━━━ Reading passage ━━━

Children and adolescents with AVRT – SVT tends to persist in children who present with AVRT (including WPW) after the age of five years [9].

Children and adolescents with AVNRT – Atrioventricular nodal reentrant tachycardia (AVNRT) is uncommon in early childhood. The development of AVNRT in older children may be due to maturational changes in the electrophysiologic (EP) properties of the AV node. Based on observations from EP studies, it appears that the substrate for AVNRT (dual AV node pathways, with inducible antegrade block in one limb at moderately rapid rates) is likely to be present in adolescents but not in children or infants [38].

DIAGNOSIS

Rapid hemodynamic assessment and initial management — An infant or child who presents with a tachyarrhythmia should have an immediate hemodynamic assessment and a 15-lead ECG (12 standard leads plus leads V3R and V4R [right-sided leads analogous to V3 and V4 on the left] and V7 [left posterior axillary line at V4 level]). Continuous ECG monitoring during therapeutic maneuvers provides insight into the cause of tachycardia and helps in the planning of chronic therapy.

The most important initial clinical determination to make in children presenting with a tachyarrhythmia is whether there are signs of hemodynamic instability, including hypotension, heart failure, shock, or decreased level of consciousness. Unstable patients require immediate intervention to terminate the rhythm (table 3 and algorithm 1). (See "Management of supraventricular tachycardia (SVT) in children", section on 'Acute management'.)

Referral — Infants and children with preexcitation on ECG or documented SVT should be referred to a pediatric cardiologist/electrophysiologist to guide the diagnostic evaluation and to discuss risk assessment and management options.

Urgent referral is warranted for children who present with SVT associated with any of the following:

Syncope

Heart failure

Incessant tachycardia

Other concerning cardiac finding (eg, depressed ventricular function on echocardiogram)

For children without any of these concerning findings, initial management should optimally include discussion with a pediatric cardiologist. However, the referral can be done electively on an outpatient basis if there are no urgent concerns.

━━━ Data provided ━━━

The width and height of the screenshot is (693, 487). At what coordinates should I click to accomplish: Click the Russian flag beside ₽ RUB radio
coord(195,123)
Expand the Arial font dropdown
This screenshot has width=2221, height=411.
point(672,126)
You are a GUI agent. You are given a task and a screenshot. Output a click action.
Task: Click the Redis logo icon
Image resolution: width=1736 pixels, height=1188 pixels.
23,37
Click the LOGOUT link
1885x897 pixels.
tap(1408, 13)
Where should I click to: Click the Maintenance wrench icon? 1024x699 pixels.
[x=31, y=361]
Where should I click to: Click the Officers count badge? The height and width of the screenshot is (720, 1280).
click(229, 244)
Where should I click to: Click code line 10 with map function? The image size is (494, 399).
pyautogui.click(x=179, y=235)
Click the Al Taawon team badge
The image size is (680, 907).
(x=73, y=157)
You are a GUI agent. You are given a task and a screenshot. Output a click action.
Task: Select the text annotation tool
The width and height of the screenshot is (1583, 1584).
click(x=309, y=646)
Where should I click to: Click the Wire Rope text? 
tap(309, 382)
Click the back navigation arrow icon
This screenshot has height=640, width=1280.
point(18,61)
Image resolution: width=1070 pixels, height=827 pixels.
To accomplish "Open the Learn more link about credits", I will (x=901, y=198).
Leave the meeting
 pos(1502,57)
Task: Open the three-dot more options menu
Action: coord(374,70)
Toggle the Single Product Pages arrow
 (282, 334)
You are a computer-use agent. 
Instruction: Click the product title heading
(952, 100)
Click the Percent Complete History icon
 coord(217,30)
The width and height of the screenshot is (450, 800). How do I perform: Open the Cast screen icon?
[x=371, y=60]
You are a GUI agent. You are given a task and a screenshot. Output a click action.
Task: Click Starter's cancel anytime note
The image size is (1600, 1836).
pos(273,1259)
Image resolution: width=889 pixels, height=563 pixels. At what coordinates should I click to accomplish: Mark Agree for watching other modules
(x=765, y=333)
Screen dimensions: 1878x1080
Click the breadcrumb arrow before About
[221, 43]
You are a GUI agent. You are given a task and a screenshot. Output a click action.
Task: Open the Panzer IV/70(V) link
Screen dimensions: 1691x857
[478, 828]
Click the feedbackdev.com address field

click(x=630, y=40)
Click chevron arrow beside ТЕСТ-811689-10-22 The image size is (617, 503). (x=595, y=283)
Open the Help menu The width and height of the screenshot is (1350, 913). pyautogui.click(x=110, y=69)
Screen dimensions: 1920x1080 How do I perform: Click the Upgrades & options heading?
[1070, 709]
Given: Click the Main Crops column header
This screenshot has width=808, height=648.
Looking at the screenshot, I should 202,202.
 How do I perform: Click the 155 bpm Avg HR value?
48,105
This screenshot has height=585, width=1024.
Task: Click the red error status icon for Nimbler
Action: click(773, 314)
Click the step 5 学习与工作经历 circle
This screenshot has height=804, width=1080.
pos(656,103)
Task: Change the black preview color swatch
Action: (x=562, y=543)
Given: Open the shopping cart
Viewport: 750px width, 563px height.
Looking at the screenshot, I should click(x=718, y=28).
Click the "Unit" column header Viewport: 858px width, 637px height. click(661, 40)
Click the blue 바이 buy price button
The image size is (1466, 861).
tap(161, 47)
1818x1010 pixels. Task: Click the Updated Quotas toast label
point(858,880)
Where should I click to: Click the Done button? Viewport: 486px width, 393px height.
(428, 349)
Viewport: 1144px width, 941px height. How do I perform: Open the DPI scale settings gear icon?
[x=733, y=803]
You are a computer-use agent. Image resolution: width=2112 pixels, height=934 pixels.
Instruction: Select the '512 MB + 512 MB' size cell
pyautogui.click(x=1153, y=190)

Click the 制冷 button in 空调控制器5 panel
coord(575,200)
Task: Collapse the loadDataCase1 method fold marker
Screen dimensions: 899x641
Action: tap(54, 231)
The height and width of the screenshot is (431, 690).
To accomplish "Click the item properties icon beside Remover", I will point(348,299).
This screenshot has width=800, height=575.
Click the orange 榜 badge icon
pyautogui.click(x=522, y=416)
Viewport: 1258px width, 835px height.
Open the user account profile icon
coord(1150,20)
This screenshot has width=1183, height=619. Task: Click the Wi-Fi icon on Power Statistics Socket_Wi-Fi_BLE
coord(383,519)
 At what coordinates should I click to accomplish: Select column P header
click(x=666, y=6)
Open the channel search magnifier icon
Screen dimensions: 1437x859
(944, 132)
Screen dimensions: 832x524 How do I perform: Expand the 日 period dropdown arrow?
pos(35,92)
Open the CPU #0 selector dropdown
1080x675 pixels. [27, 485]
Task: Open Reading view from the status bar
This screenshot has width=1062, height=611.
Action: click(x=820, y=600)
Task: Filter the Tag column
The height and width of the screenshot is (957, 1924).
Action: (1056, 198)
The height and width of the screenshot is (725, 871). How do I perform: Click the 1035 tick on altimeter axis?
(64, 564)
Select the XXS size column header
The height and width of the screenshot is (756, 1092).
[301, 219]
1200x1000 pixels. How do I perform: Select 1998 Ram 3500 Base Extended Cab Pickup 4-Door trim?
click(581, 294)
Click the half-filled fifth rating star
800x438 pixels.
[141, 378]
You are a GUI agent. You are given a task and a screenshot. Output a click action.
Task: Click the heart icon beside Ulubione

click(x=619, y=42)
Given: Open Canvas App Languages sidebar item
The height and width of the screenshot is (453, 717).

━━━

**Your goal:**
Using the passage on tachycardia in children, answer these:
1. In which age group is the substrate for AVNRT likely to be present?
2. Which three leads are added to the 12 standard leads to make up the 15-lead ECG?
3. Which findings in a child presenting with SVT warrant urgent referral?

**Task solution:**
1. Adolescents (not children or infants).
2. V3R, V4R, and V7.
3. Syncope, heart failure, incessant tachycardia, or another concerning cardiac finding, such as depressed ventricular function on echocardiogram.